バンドは、家庭内で起きる一時的な情動揺れとして、
閾値の少し手前で記録だけを残した。
中枢で見た悲しみの波よりもずっと、
弱くて、個人的で、壊れやすい涙だった。
その脆さが、愛おしかった。
◇
翌日。
ユイは、カセットの伝票を並べていた。
地下の作業台の上に、
白い紙片がいくつも散らばる。
ブロックコード。
層記号。
情動タイプ。
「これは Calm の C-14 に」
「これは Low の、あの子」
「これは Mid の、あの店の店主」
頭の中で、「宛先の顔」と「必要な感情」を照らし合わせる。
Sadnessだけじゃない。
少しだけ軽い、安堵混じりの寂しさ。
気づかないふりをしてきた後悔。
それらを、少しずつ詰め合わせていく。
一枚だけ、印字の薄い伝票が紛れていた。
「……?」
ユイは、それを指先でつまみ上げた。
コード欄には、
数字のゼロと、簡易記号だけが印字されている。
宛先欄には、何も書かれていなかった。
「0番地」
思わず、声に出していた。
あの朝、ポストの奥で見つけた封筒と同じ文字。
それは、物流倉庫の片隅にある、何もない“場所”のことだ。
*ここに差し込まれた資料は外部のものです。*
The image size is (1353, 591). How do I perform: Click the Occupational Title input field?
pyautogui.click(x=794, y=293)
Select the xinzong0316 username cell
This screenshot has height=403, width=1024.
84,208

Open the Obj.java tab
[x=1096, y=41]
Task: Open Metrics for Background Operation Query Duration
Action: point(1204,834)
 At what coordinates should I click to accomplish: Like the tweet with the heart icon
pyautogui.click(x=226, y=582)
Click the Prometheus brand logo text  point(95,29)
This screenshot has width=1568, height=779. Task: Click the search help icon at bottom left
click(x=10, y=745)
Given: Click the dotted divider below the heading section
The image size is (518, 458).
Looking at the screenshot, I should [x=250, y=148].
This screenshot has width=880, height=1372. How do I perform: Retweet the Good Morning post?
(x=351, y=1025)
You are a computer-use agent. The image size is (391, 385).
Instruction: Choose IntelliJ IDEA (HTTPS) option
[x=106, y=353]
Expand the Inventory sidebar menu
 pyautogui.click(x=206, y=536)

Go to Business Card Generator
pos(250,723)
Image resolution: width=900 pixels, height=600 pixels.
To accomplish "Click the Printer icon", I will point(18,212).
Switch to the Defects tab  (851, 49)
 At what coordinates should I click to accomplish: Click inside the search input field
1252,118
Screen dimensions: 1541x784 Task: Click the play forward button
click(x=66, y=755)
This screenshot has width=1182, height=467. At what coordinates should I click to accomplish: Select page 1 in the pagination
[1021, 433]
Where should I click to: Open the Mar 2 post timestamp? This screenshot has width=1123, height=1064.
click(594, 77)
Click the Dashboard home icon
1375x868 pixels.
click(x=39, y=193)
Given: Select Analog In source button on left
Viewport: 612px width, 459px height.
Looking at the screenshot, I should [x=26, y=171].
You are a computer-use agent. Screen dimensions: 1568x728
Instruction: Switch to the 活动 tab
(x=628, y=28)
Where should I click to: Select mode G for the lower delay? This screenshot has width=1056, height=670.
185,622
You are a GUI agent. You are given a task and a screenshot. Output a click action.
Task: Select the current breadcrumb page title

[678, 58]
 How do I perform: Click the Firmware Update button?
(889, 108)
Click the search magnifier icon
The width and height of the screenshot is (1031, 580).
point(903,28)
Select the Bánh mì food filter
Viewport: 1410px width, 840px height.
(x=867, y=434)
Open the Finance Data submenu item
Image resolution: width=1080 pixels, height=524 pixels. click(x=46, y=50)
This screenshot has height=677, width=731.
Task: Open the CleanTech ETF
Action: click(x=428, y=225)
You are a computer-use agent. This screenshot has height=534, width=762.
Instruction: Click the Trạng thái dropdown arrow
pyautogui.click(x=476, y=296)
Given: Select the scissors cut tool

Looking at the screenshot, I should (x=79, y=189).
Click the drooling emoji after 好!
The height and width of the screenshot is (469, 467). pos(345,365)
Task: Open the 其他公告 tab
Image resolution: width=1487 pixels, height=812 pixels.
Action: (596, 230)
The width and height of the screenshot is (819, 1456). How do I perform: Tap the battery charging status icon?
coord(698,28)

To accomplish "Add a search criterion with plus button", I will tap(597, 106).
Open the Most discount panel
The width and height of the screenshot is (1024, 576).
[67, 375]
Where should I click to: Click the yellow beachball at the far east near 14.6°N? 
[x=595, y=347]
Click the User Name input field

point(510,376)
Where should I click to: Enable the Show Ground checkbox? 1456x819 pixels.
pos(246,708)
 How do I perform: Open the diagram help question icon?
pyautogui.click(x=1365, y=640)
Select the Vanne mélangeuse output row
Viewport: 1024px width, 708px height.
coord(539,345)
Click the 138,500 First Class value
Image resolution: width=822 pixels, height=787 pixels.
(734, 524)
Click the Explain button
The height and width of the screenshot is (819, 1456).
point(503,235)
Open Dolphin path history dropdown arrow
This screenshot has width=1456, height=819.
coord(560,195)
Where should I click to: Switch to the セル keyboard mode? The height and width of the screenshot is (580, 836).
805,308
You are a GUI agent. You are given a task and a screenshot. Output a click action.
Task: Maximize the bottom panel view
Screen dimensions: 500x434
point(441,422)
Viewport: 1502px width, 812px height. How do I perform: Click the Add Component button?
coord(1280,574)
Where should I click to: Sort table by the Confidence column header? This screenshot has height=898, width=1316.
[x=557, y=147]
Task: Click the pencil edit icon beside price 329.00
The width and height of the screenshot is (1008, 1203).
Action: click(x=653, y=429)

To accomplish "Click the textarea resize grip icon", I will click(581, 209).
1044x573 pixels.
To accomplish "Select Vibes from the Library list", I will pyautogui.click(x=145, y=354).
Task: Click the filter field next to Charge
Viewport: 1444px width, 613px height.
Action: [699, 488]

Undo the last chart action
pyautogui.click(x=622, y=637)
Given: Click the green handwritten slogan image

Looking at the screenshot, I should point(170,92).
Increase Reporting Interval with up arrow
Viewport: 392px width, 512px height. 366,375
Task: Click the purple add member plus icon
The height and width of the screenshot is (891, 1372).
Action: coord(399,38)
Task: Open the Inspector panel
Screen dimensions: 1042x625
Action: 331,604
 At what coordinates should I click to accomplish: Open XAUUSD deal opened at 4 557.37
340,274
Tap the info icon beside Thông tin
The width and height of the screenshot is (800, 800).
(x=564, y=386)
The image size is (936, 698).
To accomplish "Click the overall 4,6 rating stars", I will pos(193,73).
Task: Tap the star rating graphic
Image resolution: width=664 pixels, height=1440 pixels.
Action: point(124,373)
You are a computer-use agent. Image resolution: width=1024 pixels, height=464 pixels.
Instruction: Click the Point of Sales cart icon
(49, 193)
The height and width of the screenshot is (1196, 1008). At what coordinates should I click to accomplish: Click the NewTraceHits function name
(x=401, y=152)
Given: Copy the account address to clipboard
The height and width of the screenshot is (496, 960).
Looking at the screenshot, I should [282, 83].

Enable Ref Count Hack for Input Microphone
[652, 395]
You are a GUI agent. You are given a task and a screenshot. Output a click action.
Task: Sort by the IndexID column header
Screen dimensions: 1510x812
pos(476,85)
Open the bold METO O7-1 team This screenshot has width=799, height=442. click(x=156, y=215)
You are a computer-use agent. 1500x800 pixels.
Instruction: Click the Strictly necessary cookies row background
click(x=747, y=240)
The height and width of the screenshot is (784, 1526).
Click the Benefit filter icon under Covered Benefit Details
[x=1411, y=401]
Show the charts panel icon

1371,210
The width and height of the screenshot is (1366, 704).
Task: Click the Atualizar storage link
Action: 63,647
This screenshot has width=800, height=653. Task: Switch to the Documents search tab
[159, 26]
マニュアルに赤字で『配達禁止』と書かれていた、封鎖された空白の宛先。
「まだ、残ってたんだ」
誰が、ここに紛れ込ませたのかは分からない。
ミラかもしれないし、
別のエモ屋かもしれない。
あるいは、OSそのものが遊びで吐き出した「不良品」なのかもしれない。
0番地には、何を届けるべきなのか。
悲しみなのか。
怒りなのか。
それとも、まったく別の何かなのか。
ユイ自身にも、答えはなかった。
少なくとも今は、
何かを投げ込んでいい場所には思えない。
彼女は、その伝票を今日のバッグには入れなかった。
代わりに、薄いノートの間にそっと挟む。
「……また今度」
小さく呟く。
宛先待ちの荷物として、
胸の近くに置いておくことにした。
今はまだ、決められない宛先。
でも、いつかきっと、
何かを届けなければならなくなる場所。
◇
路地に出ると、
地下と地上の境目から、薄い光が差し込んでいた。
オイルの匂いと、埃の匂い。
誰かが笑う声。
誰かがこっそり泣いている気配。
全部が、かつてより少しだけ、
色を持って聞こえる。
ユイは、配達バッグの紐を握り直した。
「今日も、行ってくる」
振り返ると、レンが扉のところで手を振っていた。
バンドのランプは、穏やかに光っている。
「夕方までには戻る。
何かあったら、あのエモ屋のところに」
レンは、こくんと頷いた。
扉が閉まる。
ユイは、路地に一人残された。
上に続く階段の先には、
あのCalm層の冷たい光がある。
その下には、
LOWとMidのごちゃ混ぜの空気が渦巻いている。
その全部が、
彼女にとっての「配達ルート」になった。
「悲しみは、たぶん武器にもなる」
ユイは、心の中で呟いた。
「でも、本当に誰かを救うのは、
どこにどう届けるかを考え続けることだ」
「私は、ただの運び屋じゃない」
「宛先を選ぶ」
それが間違っていたら、
その責任ごと抱えていく。
そう決めた。
バッグの中で、カセットが小さく鳴った気がした。
ユイは、一段目の階段に足をかけた。
情動を配りに行く。
誰かを壊さないために。
誰かを、ようやく人間に戻すために。
◇
都市OSは、静かにログを更新していた。
《Emotion OS:Sadness/その他未分類情動パターンの並列学習を継続》
《補足:未分類情動シード(pre_Anger等)を観測/長期追跡フラグ付与》
《人間オペレータ Y-*** の配達行動ログは、監視対象として保存》
それは、彼女の決意の証拠であると同時に、
次の時代の燃料でもあった。
OSは、それらを区別しない。
ただ数字として積み上げる。
路地の上には、
灰色の空が広がっていた。
そこへ向かって、ユイの足音が、
一定のリズムで遠ざかっていく。
都市は静かだった。
けれど、その静けさの奥で、
小さな波が、確かに行き交い始めていた。